- STATED GOAL A: Reproduce the passage of the textured-ceiling thread from "# Textured ceilings?" to "project consists of.".
- STATED GOAL B: Condense the paragraph of the textured-ceiling thread that begins "I have always had a little trouble" into a short bulleted list that keeps its main points.

* start TEXT EXCERPT *

# Textured ceilings?



## beemerpaint (Jan 3, 2008)

I am looking for some advice from you experienced painters out there. Here is what this project consists of.
I will need to repaint the ceilings throughout an older home. The homeowner just recently had repairs done to the ceilings. Areas of the ceilings were cracked, and the drywall in those particular areas were replaced.
Now the ceilings have a light texture or more like pieces of sand throughout. If I paint over the new construction the surface will be completely smooth and will not match the original ceiling texture.
I have heard that sand or crushed walnut shells should be added to the paint or primer to a consistency that would match the existing ceiling. Because this is a ceiling sand should work as it wont be bumped causing the paint to rub off the surface of the sand. In the case of a wall, crushed walnut shells would be a better choice. Is there a better way to do this? Sorry I do not have a picture for you all. Thank you for your feedback.


----------



## tonyk (Apr 16, 2008)

I have always had a little trouble with sand finish ceilings. The look is nice if done evenly. What about using a hopper gun to spray a sand texture paint to the new areas and then once it has dried respray the whole ceiling with sand texture to make it uniform. I have tried rolling sand texture on ceilings before and the result was very blotchy.


----------



## beemerpaint (Jan 3, 2008)

You got that right. I have 5 rooms to match texture on the ceiling. Drywall repairs were done leaving part of each ceiling flat. The first two rooms came out alright until the sand started bunching up then it went on blotchy. What a headache. I found a larger sized granule of sand at Sherwin Williams and Crushed Walnut shells at Benjamin Moore in case anyone is looking.


----------

* end TEXT EXCERPT *
* start MATERIAL *

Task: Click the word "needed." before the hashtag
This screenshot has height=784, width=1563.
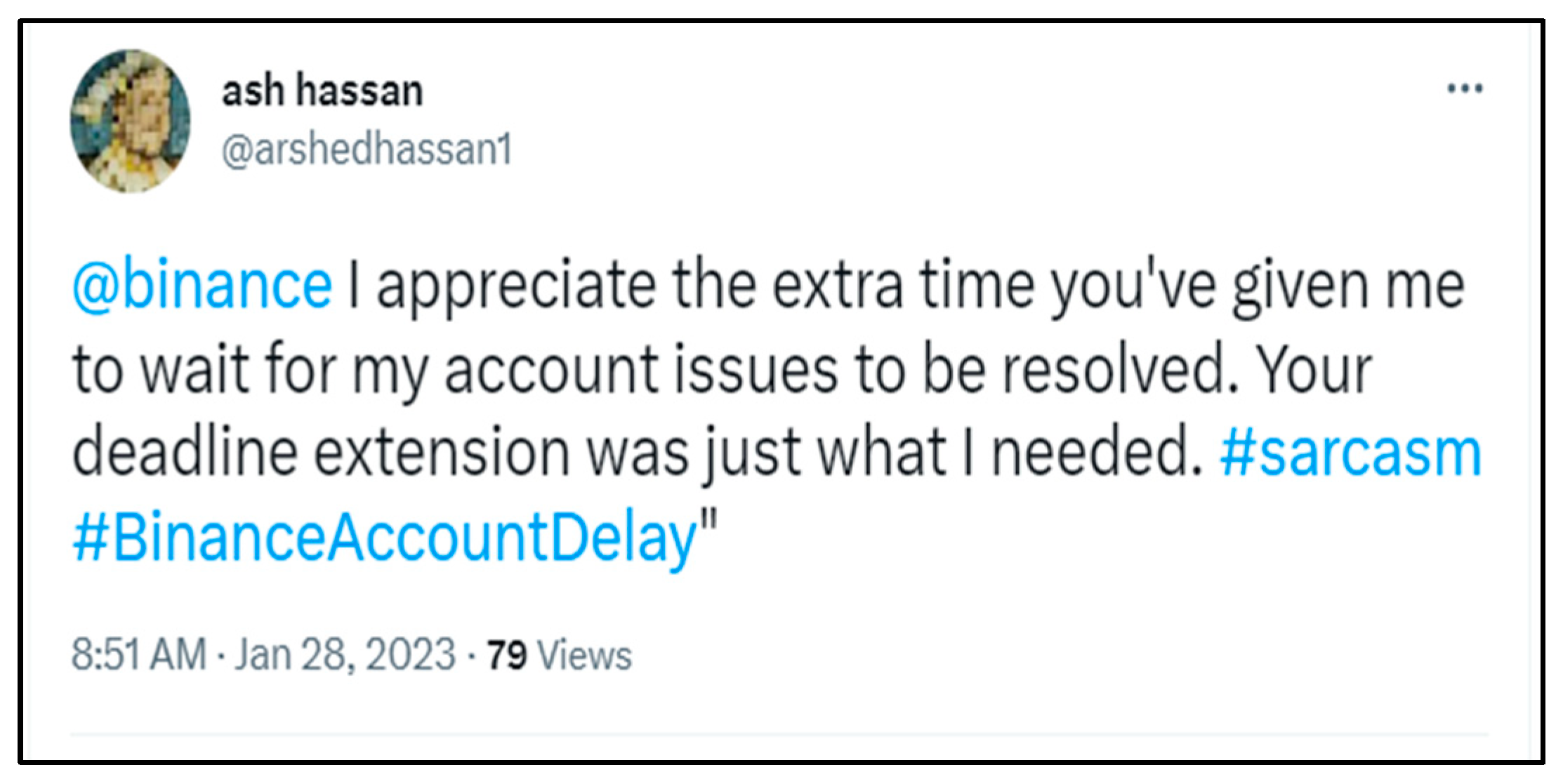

* end MATERIAL *

- WRITTEN SOLUTION A:
# Textured ceilings?



## beemerpaint (Jan 3, 2008)

I am looking for some advice from you experienced painters out there. Here is what this project consists of.

- WRITTEN SOLUTION B:
- Sand finish ceilings have always given the writer some trouble, though the look is nice when done evenly.
- Suggested method: use a hopper gun to spray sand texture paint onto the new areas.
- Once that dries, respray the whole ceiling with sand texture to make it uniform.
- Rolling sand texture onto ceilings has given a very blotchy result in the past.